宿泊施設インバウンド対応支援事業(バリアフリー分野)の要点まとめ
| 項目 | 内容 |
|---|---|
| 申請者 | 事業者(宿泊施設) |
| 制度名 | 令和3年度訪日外国人旅行者受入環境整備緊急対策事業費補助金 宿泊施設インバウンド対応支援事業(バリアフリー分野) |
| 対象業種 | 宿泊業、飲食サービス業 |
| 利用目的 | 脱炭素・省エネ |
| 対象地域 | 全国 |
| 従業員数 | 規定なし |
| 補助上限額 | 500万円 |
| 補助率 | 2分の1 |
| 申請受付 | 2021年7月30日〜9月10日(終了) |
| 公式サイト | 観光庁「訪日外国人旅行者受入環境整備緊急対策事業費補助金」(jGrants) |

上限500万円、「ストレスフリー分野」より大きい理由
同じ補助金の中の「ストレスフリー分野」(上限150万円)と比べると、バリアフリー分野は上限500万円・補助率1/2と、投資規模の大きい工事を前提にした設計でした。
- 段差解消(スロープ設置等)
- 手すりの設置
- 車椅子対応トイレの整備
- 客室・通路の改修
多言語対応やWi-Fi整備のような運用面の改善と違い、建物の構造そのものに手を入れる工事が対象になる分、上限額も高く設定されていたと考えられます。

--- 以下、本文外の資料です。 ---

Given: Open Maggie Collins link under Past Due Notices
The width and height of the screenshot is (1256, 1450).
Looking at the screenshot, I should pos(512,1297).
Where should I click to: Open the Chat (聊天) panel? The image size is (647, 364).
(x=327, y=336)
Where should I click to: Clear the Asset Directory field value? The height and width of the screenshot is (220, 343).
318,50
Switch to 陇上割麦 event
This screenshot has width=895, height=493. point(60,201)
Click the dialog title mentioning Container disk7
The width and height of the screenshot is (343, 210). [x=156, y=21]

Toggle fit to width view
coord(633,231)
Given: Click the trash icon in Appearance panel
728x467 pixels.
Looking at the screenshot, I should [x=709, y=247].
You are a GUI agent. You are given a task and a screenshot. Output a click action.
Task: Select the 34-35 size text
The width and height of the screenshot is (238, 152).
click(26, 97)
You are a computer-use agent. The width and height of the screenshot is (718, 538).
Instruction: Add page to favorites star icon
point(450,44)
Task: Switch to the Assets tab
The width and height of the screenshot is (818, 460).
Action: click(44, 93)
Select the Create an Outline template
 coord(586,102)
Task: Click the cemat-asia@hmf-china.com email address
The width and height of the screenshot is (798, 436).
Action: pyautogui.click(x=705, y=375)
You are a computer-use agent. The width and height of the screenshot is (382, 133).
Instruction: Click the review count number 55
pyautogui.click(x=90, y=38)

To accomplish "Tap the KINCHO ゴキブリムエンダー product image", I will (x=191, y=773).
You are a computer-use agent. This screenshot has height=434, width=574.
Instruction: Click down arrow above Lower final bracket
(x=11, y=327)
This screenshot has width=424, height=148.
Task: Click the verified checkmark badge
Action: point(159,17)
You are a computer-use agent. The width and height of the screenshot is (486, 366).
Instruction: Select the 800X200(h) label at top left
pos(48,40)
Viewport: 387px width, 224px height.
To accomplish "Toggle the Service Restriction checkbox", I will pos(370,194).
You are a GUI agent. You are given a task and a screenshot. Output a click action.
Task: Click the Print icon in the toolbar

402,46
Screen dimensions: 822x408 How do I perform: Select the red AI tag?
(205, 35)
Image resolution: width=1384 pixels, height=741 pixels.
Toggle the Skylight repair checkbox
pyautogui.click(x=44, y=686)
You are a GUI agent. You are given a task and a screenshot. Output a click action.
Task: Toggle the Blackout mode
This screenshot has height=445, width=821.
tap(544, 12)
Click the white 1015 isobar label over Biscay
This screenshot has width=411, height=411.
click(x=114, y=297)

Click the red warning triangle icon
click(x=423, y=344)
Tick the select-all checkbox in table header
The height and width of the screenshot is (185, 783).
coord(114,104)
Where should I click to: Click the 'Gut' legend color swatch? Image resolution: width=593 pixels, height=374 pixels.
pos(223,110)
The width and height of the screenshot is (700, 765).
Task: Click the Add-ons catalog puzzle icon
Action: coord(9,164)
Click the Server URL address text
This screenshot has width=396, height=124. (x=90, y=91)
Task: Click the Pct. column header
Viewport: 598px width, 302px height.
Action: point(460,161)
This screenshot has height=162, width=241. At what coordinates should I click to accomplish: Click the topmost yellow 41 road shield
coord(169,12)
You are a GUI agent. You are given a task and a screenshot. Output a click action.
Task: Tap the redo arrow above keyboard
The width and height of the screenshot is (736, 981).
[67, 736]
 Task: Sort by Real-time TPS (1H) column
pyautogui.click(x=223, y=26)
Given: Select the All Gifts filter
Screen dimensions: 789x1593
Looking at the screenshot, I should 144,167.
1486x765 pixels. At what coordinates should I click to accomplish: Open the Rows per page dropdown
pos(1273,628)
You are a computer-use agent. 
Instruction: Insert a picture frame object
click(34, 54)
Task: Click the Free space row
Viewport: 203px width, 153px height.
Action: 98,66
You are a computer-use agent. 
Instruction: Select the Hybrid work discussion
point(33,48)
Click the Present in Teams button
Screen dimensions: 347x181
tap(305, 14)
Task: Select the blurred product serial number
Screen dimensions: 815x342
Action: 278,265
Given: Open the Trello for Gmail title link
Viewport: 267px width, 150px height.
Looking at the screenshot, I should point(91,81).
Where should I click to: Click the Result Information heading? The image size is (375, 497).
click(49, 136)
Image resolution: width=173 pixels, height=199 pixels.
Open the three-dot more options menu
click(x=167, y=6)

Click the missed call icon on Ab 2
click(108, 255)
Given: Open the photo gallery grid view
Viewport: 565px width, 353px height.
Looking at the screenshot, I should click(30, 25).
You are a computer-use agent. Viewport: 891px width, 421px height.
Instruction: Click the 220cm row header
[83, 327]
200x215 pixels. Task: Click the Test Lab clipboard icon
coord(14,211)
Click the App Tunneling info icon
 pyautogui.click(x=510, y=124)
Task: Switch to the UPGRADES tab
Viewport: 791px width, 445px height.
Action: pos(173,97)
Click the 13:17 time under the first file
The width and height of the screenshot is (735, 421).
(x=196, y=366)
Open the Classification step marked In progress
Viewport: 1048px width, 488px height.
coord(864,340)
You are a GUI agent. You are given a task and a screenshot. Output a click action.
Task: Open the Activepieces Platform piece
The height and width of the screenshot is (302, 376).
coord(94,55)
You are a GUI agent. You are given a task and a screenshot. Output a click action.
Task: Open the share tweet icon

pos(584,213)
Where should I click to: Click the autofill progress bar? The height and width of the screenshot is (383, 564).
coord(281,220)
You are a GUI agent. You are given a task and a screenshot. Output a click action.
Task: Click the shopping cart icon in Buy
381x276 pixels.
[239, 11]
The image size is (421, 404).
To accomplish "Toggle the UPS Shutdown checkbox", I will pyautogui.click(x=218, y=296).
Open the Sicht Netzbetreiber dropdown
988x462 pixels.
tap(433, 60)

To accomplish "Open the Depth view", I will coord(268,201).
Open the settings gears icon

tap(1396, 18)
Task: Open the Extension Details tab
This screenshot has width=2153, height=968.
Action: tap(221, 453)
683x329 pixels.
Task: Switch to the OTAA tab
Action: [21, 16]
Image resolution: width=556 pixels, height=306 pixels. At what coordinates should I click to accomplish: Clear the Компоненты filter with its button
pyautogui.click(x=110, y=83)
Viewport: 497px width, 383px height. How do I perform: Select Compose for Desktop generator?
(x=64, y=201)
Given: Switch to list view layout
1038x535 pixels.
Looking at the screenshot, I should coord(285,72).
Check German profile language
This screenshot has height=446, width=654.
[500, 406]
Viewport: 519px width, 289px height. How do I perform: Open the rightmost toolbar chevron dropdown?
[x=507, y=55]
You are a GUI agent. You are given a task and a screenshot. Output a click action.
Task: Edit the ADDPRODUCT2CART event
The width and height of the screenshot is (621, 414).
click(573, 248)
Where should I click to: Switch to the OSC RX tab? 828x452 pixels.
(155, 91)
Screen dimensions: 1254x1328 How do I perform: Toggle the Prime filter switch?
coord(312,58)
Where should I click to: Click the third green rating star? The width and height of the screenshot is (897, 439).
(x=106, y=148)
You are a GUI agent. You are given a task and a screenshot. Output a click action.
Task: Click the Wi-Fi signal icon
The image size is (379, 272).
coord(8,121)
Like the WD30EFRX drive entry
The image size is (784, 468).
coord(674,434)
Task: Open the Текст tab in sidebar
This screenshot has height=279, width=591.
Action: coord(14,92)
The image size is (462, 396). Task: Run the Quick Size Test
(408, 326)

誰にとっての「バリアフリー」か——外国人観光客に限らない価値
この補助金は「訪日外国人旅行者受入環境整備」という文脈で組まれた制度ですが、実際に整備される設備は、車椅子利用者・高齢者・けが人など、日本人客にとっても使いやすさが向上する投資です。インバウンド需要の有無にかかわらず、宿泊施設のバリアフリー化そのものが集客力の底上げにつながるという見方もできます。
- 自施設のどこに段差・狭い通路があるかを洗い出す
- 優先順位をつけて改修計画を立てる
- 現行の関連補助金の有無を観光庁の公式ページで確認する
よくある質問
今から申請できますか?
できません。令和3年度公募は2021年9月10日で受付を終了しています。 「バリアフリー分野」という名称の公募は現在実施されていません。
ストレスフリー分野との違いは何ですか?
対象にしている投資が違います。ストレスフリー分野は多言語対応・Wi-Fi・キャッシュレスが中心(上限150万円)、バリアフリー分野は段差解消・手すり設置等の物理的な改修が中心(上限500万円・補助率1/2)です。 上限額の差は、工事規模の違いを反映しています。
日本人客向けの改修でも申請できましたか?
制度の名称上はインバウンド対応が主目的でしたが、整備される設備自体は幅広い利用者に恩恵があると考えられます。詳細な対象要件は当時の公募要領での確認が必要です。